What you are asked to do: Every picture stays out; everything else in the listing below is to be returned exactly.

Input data:

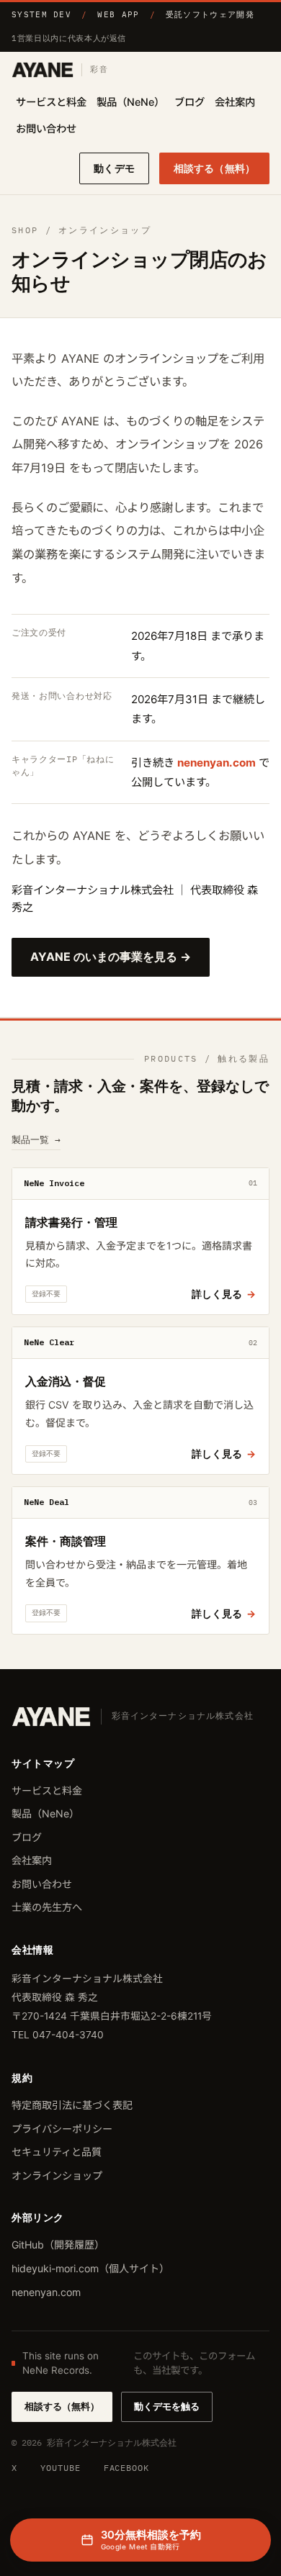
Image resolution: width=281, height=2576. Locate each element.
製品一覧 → (36, 1140)
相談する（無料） (214, 168)
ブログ (189, 102)
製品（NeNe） (130, 102)
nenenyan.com (216, 762)
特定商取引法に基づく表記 (72, 2105)
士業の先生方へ (47, 1907)
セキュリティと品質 (57, 2152)
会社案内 (235, 102)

Exercise solution:
Image resolution: width=281, height=2576. Locate each element.
製品一覧 → (36, 1140)
相談する（無料） (214, 168)
ブログ (189, 102)
製品（NeNe） (130, 102)
nenenyan.com (216, 762)
特定商取引法に基づく表記 (72, 2105)
士業の先生方へ (47, 1907)
セキュリティと品質 (57, 2152)
会社案内 (235, 102)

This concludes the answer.